## BEGIN Supplied passage
ALDA Chicago

Linda Belice

Linda is a longtime member of ALDA Chicago who shared her hearing loss story and what our organization has meant to her at the New Members Luncheon on October 12, 2013. With her permission, we are publishing her inspiring speech here to make it more widely available.

Thanks, Joe.  Hi everybody.  I hope you enjoyed your lunch.

It’s great to be here today - with my good friends - and to see so many new faces. Welcome to all of our new members.  I hope you've had a chance to meet and talk with some of us here.  Please don’t be shy or nervous.  We’re really a friendly bunch and will go out of our way to communicate with you in any way that makes you comfortable.

As Joe mentioned, my name is Linda Belice.  Those of you who are new to ALDA Chicago might recognize me better by my AOL email address.  I’m the lady behind the scenes that sends you those emails about upcoming events and any news winding its way through the hearing loss community.  I also administer the ALDA Chicago Neighborhoods program which is a way for you to meet and get together with other ALDAns who live near you.  Each neighborhood is based on the first 3 digits of your zip code.  In my 23 years as a member, I've served several terms on the Board and for the past 10-11 years, I've been the editor/producer of ALDA Chicago’s newsletter.

My hearing loss began in 1983 when I was 33 years old.  It rapidly declined until hearing aids no longer worked for me.  That was in early 1992.  During those years, it seemed like I was always seeing an ENT or audiologist to get re-examined, have ear molds remade or the hearing aids adjusted.  Digital hearing aids were not available back then.  In hindsight, I learned that I was actually looking for a cure.  Call me naive but I couldn't believe there wasn't one.

Once I was given the bad news - that my hearing was never coming back - I was devastated and still consider those years as one of the worst of my life.  I was almost inconsolable.  As my hearing declined, so did I and along with it, my self-esteem.  No one seemed to understand me anymore or what I was going through.  I was excluded from things.

I had never met anyone who was deaf and I didn't know any sign language.  As someone new to deafness, that was troubling to me.  Sign language was the one thing that I associated with being deaf.  I realize now that I held a stereotypical view.  I just didn't know any better at the time.

My job and job performance were constantly on my mind.  I was a low-level manager of several Computer and Information Technology departments.  It was getting harder and harder to communicate with my bosses, peers and corporate executives.  It eventually got to the point where I had to have co-workers interact with others on the phone or via notes on my behalf.  It was very demeaning - like I was no longer a person.

Family gatherings were increasingly difficult, too.  I missed out on so much and often went home and just cried.  I’m sure you've all been there and done that, too.

There were no smartphones, tablets or laptops; no email, Internet or worldwide web; no websites to look at or use as a resource.  Google and any similar ways to search for help electronically were non-existent.  The only way to find someone “in the know” was to know someone “in the know” - a real catch-22.  I literally began to limit personal interaction, especially in group situations.  I isolated myself from the hearing world whenever I began to feel uncomfortable.
## END Supplied passage
**Stated exercise A:** Transcribe the portion of the ALDA Chicago speech starting with "Once I was given" and going on through "excluded from things.".
**Stated exercise B:** According to the ALDA Chicago speech, in what year did Linda Belice's hearing loss begin?
The records are separate material with no connection to the ALDA Chicago speech.
## BEGIN Information shown
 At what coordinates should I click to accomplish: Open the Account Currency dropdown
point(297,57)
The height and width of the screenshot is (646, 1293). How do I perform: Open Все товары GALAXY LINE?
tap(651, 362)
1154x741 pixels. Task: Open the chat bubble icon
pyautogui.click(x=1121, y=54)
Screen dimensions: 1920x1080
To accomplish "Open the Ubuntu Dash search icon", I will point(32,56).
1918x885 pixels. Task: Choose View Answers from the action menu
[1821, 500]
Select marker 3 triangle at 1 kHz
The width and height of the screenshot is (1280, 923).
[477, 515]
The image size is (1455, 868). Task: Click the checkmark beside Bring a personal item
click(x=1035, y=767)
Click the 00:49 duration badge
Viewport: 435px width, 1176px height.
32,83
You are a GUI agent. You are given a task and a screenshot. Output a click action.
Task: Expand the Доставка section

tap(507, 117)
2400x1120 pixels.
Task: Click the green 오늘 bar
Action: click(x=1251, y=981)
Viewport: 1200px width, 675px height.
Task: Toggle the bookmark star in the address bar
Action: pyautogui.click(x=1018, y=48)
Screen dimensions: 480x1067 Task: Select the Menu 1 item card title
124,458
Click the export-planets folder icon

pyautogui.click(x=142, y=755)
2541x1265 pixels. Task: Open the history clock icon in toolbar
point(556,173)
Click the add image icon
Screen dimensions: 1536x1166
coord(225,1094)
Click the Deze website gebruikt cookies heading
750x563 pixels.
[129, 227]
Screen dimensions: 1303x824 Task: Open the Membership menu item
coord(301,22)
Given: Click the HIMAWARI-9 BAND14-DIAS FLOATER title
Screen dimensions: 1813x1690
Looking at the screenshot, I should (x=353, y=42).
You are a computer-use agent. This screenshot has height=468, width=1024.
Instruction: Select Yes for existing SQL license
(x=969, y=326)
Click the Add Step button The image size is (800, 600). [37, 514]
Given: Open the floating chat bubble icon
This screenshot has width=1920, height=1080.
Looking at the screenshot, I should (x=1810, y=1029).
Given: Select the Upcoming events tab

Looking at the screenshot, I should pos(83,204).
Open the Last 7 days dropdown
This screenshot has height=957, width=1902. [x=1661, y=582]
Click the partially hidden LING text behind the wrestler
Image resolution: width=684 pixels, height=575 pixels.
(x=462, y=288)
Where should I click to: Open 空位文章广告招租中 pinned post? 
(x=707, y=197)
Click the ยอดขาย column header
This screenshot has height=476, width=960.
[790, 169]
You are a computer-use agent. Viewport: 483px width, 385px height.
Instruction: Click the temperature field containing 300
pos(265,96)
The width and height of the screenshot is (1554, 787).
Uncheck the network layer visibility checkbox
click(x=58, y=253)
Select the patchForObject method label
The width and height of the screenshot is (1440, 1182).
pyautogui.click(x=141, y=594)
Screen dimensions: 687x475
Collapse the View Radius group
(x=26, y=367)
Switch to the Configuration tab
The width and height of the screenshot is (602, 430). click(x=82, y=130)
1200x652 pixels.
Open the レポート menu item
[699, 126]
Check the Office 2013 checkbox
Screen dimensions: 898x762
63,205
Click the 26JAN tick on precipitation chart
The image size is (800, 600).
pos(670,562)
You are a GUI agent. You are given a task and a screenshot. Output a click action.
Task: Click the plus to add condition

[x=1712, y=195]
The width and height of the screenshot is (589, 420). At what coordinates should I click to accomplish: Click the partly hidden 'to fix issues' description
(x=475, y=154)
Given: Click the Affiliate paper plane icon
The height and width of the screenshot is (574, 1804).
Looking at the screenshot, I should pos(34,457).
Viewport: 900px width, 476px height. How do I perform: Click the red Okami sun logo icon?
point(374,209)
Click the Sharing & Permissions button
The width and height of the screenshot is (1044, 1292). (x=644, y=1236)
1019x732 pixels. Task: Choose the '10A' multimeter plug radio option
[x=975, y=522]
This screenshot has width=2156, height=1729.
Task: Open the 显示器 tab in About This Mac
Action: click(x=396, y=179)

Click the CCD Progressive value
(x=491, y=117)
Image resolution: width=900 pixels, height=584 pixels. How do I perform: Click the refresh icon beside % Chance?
## END Information shown
**Correct answer A:**
Once I was given the bad news - that my hearing was never coming back - I was devastated and still consider those years as one of the worst of my life.  I was almost inconsolable.  As my hearing declined, so did I and along with it, my self-esteem.  No one seemed to understand me anymore or what I was going through.  I was excluded from things.

**Correct answer B:** 1983